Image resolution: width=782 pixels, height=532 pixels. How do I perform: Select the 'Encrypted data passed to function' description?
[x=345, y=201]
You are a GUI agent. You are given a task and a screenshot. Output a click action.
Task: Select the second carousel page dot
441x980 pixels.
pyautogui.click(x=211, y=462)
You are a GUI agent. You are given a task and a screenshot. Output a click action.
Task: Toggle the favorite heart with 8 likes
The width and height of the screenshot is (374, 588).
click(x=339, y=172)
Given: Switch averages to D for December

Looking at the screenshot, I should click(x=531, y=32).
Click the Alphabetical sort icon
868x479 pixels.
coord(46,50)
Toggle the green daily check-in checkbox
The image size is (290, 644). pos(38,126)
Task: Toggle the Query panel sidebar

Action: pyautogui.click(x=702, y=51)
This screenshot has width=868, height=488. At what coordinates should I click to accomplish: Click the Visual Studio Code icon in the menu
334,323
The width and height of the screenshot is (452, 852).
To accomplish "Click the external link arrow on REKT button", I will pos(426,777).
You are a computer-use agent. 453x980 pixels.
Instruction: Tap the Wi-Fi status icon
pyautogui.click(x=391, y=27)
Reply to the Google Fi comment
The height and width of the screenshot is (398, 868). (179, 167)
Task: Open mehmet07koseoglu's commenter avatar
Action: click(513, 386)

- - -

* What the task asks
Each of the lines above must appear again, unchanged.

* Solution for this task
Image resolution: width=782 pixels, height=532 pixels. How do I perform: Select the 'Encrypted data passed to function' description?
[x=345, y=201]
You are a GUI agent. You are given a task and a screenshot. Output a click action.
Task: Select the second carousel page dot
441x980 pixels.
pyautogui.click(x=211, y=462)
You are a GUI agent. You are given a task and a screenshot. Output a click action.
Task: Toggle the favorite heart with 8 likes
The width and height of the screenshot is (374, 588).
click(x=339, y=172)
Given: Switch averages to D for December

Looking at the screenshot, I should click(x=531, y=32).
Click the Alphabetical sort icon
868x479 pixels.
coord(46,50)
Toggle the green daily check-in checkbox
The image size is (290, 644). pos(38,126)
Task: Toggle the Query panel sidebar

Action: pyautogui.click(x=702, y=51)
This screenshot has width=868, height=488. At what coordinates should I click to accomplish: Click the Visual Studio Code icon in the menu
334,323
The width and height of the screenshot is (452, 852).
To accomplish "Click the external link arrow on REKT button", I will pos(426,777).
You are a computer-use agent. 453x980 pixels.
Instruction: Tap the Wi-Fi status icon
pyautogui.click(x=391, y=27)
Reply to the Google Fi comment
The height and width of the screenshot is (398, 868). (179, 167)
Task: Open mehmet07koseoglu's commenter avatar
Action: click(513, 386)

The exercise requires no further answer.